If you’re a natural ectomorph struggling to put on muscle, you still might be able to cultivate a wicked guard game, and if you’ve ever been caught in a gogoplata by some flexible person with bony shins, you know how uncomfortable it can be. If you’re a natural endomorph with short legs who can’t cinch up a triangle to save your life, you might still be able to take someone’s back and hang on like a spider monkey, using your body weight to pull them to the ground or sink in a choke. Shorter, thicker legs might not be able to snap up to a triangle as quickly as some, but they also don’t get swept as easily.

Many athletes find it helpful to create a flowchart of their favorite moves. Starting with a static anchor (a position, hold, grip, etc.), and branching out all your opponent’s possible or likely responses to that starting point, and then what positions become available from each of those.
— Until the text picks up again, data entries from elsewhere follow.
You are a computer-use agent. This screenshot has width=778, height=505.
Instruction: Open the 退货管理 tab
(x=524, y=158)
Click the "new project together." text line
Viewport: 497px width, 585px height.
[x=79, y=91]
This is a great way to visualize how many positions can lead you right to where you want to be, especially if you choose some starting anchors which are positions or grips you don’t prefer or which give the advantage to your opponent’s body type.
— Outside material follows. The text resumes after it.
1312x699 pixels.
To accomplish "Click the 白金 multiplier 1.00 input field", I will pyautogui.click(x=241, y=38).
BJJ and Your Changing Body
But what happens if your body changes throughout the course of training?

For many of us, those changes will be welcome: weight loss, increased muscle tone, cardio for days. We all want to see tangible results to any exercise routine. But any change can temporarily throw off your BJJ game. If you’ve relied on your weight to help pin down opponents while you inch your short legs into position, you might find yourself swept once you lose some of that bulk. Similarly, if you put on a lot of muscle mass, you might naturally find that you are less flexible that you were before.
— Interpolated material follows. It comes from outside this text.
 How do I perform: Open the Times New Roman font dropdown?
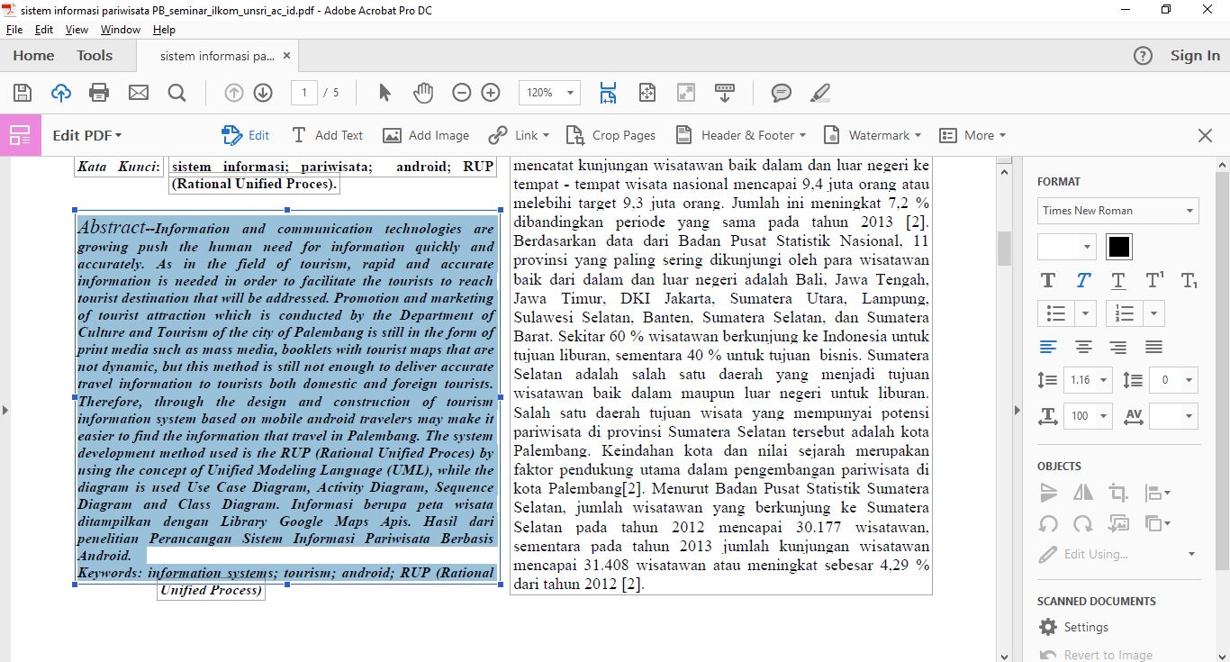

Young athletes are most likely to experience extreme body changes. Boys and young men might experience large weight fluctuation cycles as they go through growth spurts. Children who were once lean and flexible, might find themselves suddenly bulky in places they weren’t used to carrying weight, or they might find that their legs seem to have grown three inches last year, but their arms are still short. Joints can become loose or unstable during growth spurts, post-pregnancy, and also during aging.

Teenage girls are at highest risk for poor body image (though plenty of boys experience body dysmorphia, as well). Some girls might welcome their budding curves, while others might hate how their new bodies feel as they move through familiar positions and transitions. Pressuring down on an opponent feels very different with sore breasts or a bloated premenstrual stomach.

It’s important to accept and embrace that not only will your BJJ skills improve over time, there might be moves you couldn’t quite perfect a year ago that suddenly becomes your go-to attack, or personal favorites that only worked twenty pounds ago. Human development is a somewhat unpredictable experience and as athlete’s bodies grow and change, they must also adapt their Jiu Jitsu repertoire.

Advancing as a grappler is about finding and appreciating the advantages and disadvantages of all body types, not just your own. Starting with a well-rounded basic Jiu Jitsu game is essential before you can start to individualize your training. Breadth also allows you to anticipate the strategy your opponent might take based on not only their own body type, but the match-up as well. In other words, buy all the tools, but know which ones to take to each fight so you don’t have to carry the whole mental toolbox with you everywhere you go.

Training for a sport like Brazilian Jiu-Jitsu isn’t about showing off six-pack abs and tickets to the gun show. Sure, your BJJ body might not be perfect. Maybe it’s not even Instagram ready. But that doesn’t mean it’s not powerful. I, for one, am tired of scrolling past shirtless pictures of fighters showing off their flexed muscles. That’s not empowerment. Show me what your BJJ body can DO, not just what it looks like it can do.

Stop comparing your body to some unachievable ideal, and instead focus on how you can take that ideal and crush it between your meaty thighs until it taps out.